Foto: Reprodução/WhatsApp
O homem preso acusado de esfaquear o ex-jogador Warley, na última sexta-feira (26), em João Pessoa (PB), negou que tenha sido o autor da agressão à vítima e disse que Warley acabou provocando, acidentalmente, o ferimento nele mesmo. Ele ainda acusou o ex-atacante de não ter pago um programa sexual que teria feito com ele na noite do crime.
O travesti identificado como Victor Coelho da Silva foi conduzido à delegacia no período da tarde e admitiu aos policiais que estava com o celular da vítima. Após ter sido ouvido pela Polícia Civil, ele foi preso e autuado em flagrante pelos crimes de tentativa de latrocínio e agressão.

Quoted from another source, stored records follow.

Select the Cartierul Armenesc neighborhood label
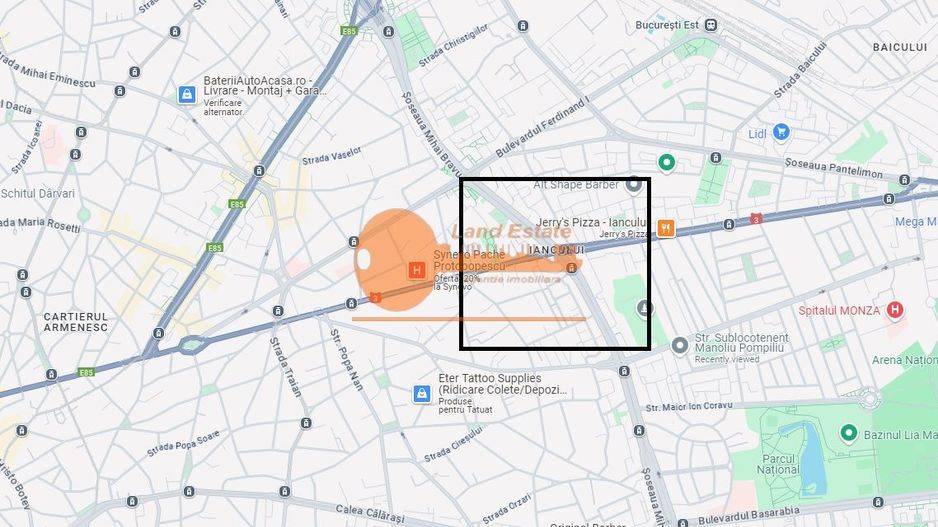 tap(76, 322)
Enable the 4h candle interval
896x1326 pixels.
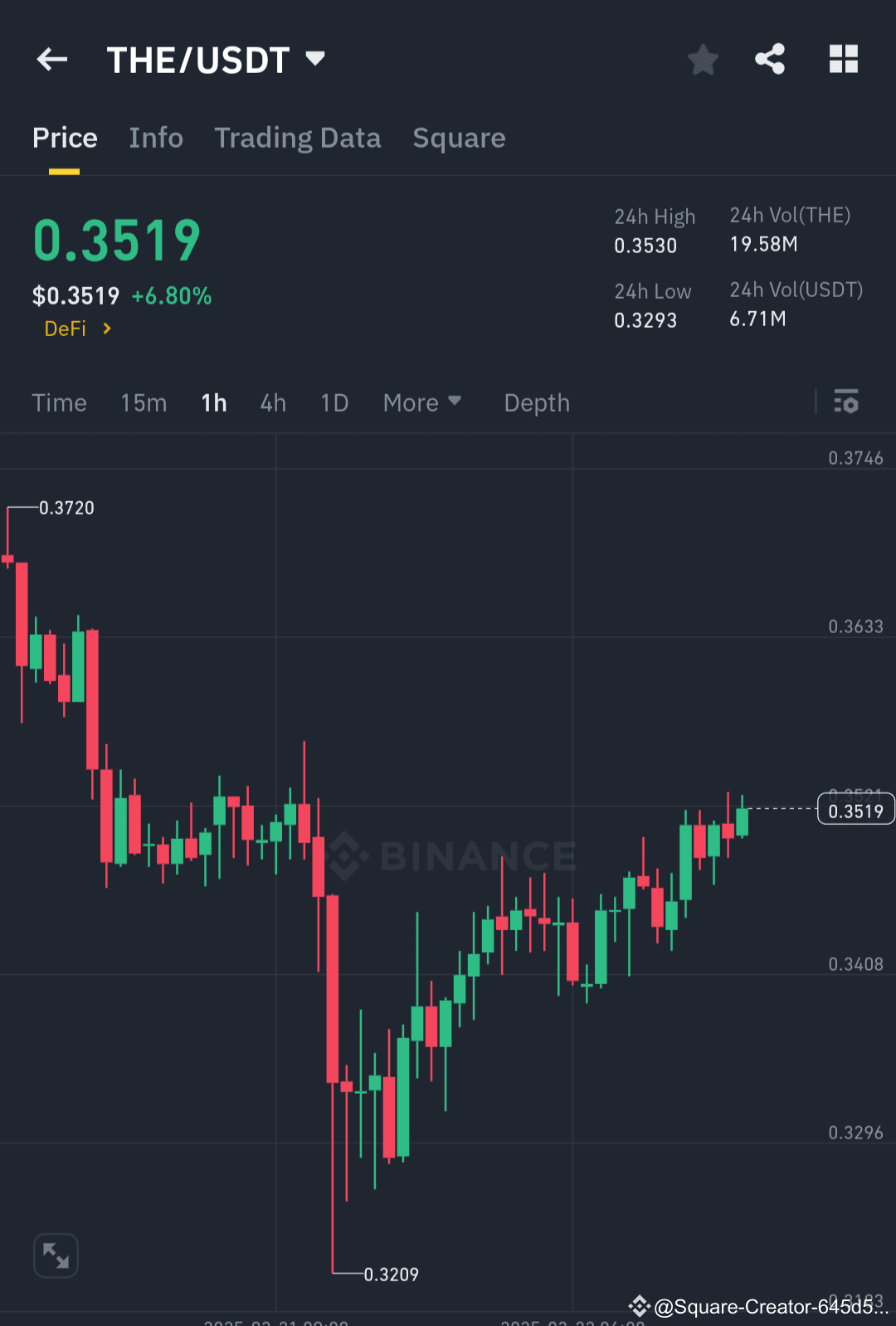[273, 402]
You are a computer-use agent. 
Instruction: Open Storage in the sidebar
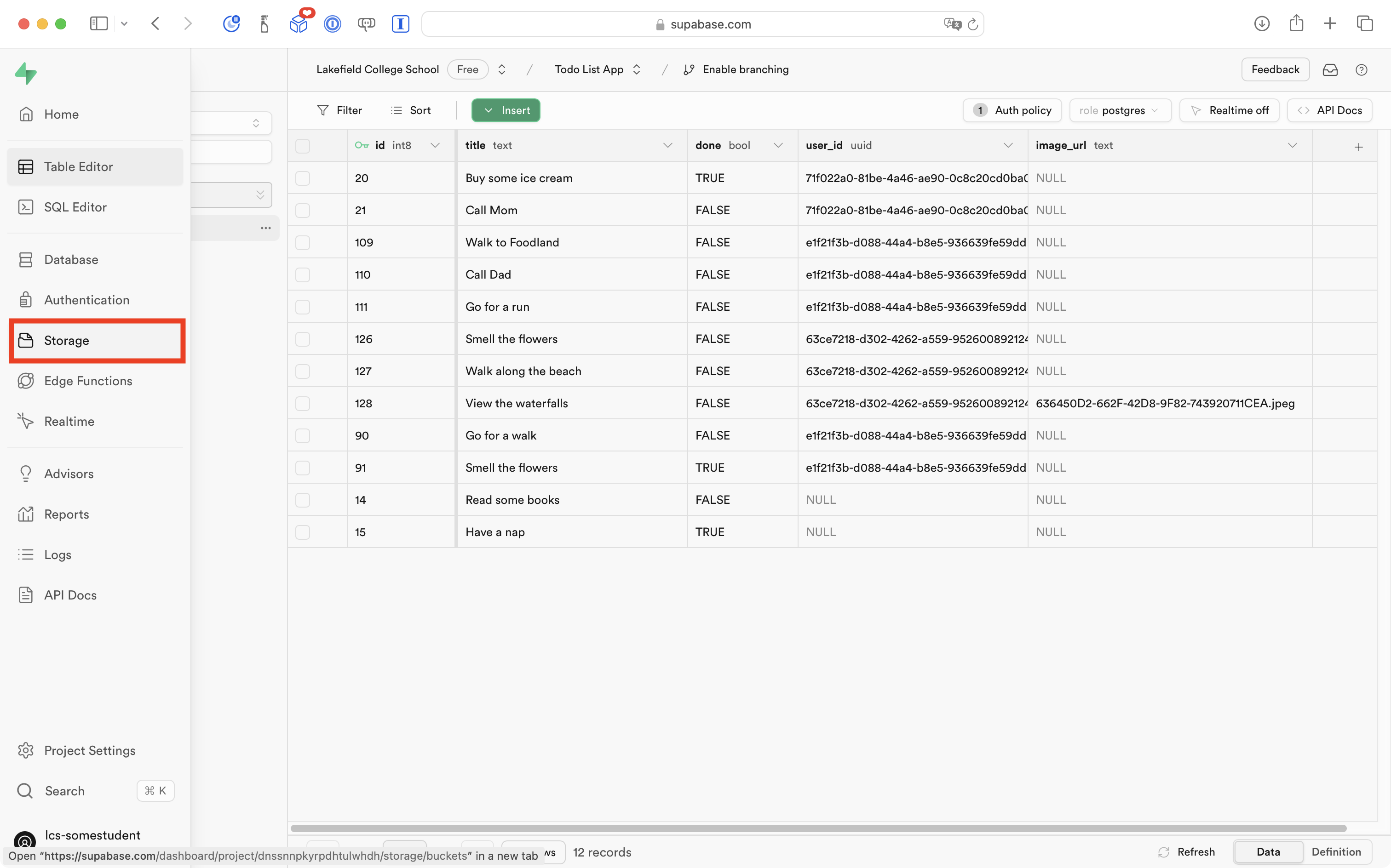[67, 340]
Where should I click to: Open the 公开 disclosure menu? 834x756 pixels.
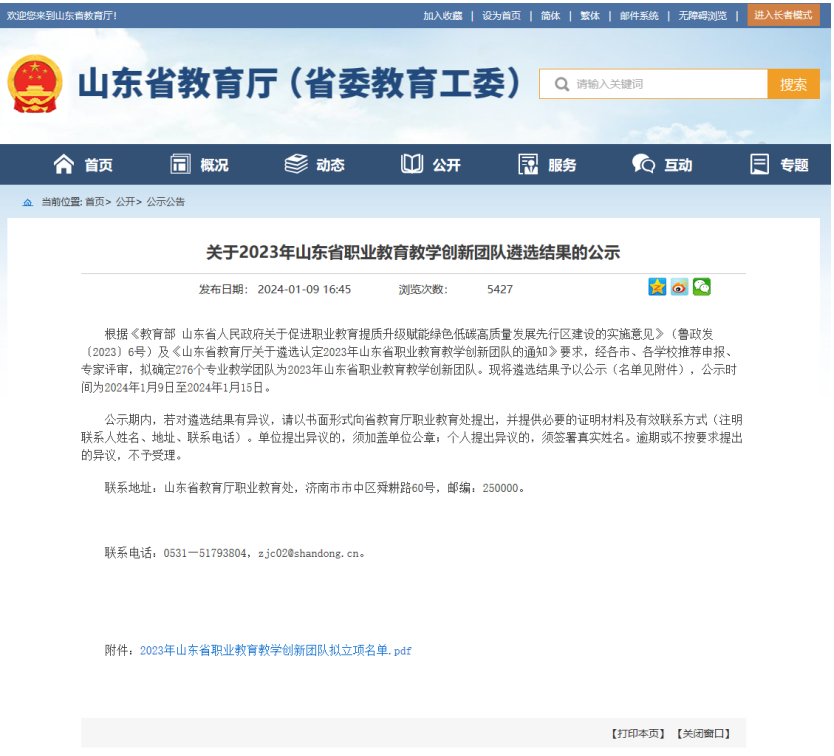click(x=431, y=165)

Ouvido pelo delegado, Warley disse que foi vítima de roubo e alegou ter sido esfaqueado pelo suspeito.
O acusado, que trabalha usando o codinome de Victoria, faz programas na Praia de Manaíra e diz ter sido contratado pelo ex-atacante para um ‘serviço’. Victor reconhece que fez parte da briga que resultou nos ferimentos do hoje dirigente do Botafogo-PB, mas alega não ter sido o responsável pelos golpes que feriram a vítima.
Na versão de Victor, o desentendimento teve início porque Warley não quis pagar pelo programa combinado entre os dois. Ele conta que foi abordado pelo ex-jogador na Av. General Edson Ramalho, localizada a apenas um quarteirão da da Praia de Manaíra. “Como foi a abordagem? ‘Quanto é?’. Eu disse meu preço. ‘Entra’. Entrei. Durante a noite eu sou uma pessoa totalmente diferente do que eu sou de dia”, declarou Victor em entrevista à TV Arapuan, afiliada da afiliada da RedeTV! na Paraíba.
Victor diz que tentou fugir depois que percebeu o canivete no carro de Warley. O atacante teria ido atrás dele e, no momento em que tentou agredi-lo, acabou provocando a lesão nele mesmo.
Versão de Warley é outra
Na última segunda-feira (29), o delegado Diego Garcia, da Delegacia de Roubos e Furtos, compareceu ao Hospital Nossa Senhora das Neves (HNSN) para ouvir o depoimento de Warley. A versão do jogador diz que ele teve o celular roubado no momento em que seguia de carro para casa e foi atingido depois que desceu do veículo para tentar recuperar o objeto.
“O jogador Warley disse que estava em estado de embriaguez quando decidiu ir para casa e, por alguma circunstância, parou o veículo quando uma pessoa subtraiu o seu celular. Ele desceu do carro no sentido de reaver o aparelho e, nesse instante, a pessoa voltou e o agrediu com golpes de arma branca”, disse o delegado em entrevista à Rádio Arapuan, na manhã desta terça.
Ferido, Warley seguiu até a casa de um amigo para pedir socorro e em seguida foi levado a um hospital. Imagens de uma câmera de segurança mostram o momento em que o suspeito foge pelas ruas do bairro de Manaíra. Em seguida, Warley aparece caminhando, já ferido.
O UOL Esporte tentou entrar em contato com Warley, mas o Botafogo-PB informou que o dirigente só falará depois do inquérito policial.
Botafogo-PB se posiciona
O Botafogo Futebol Clube  comunicou nesta terça-feira que continuará prestando todo o suporte necessário para o restabelecimento da saúde do seu funcionário, o gerente de futebol Warley Santos. Ao mesmo tempo, informa que ” “continua aguardando o final das investigações sobre o crime ocorrido, permanecendo com total confiança no trabalho da Polícia Civil da Paraíba”.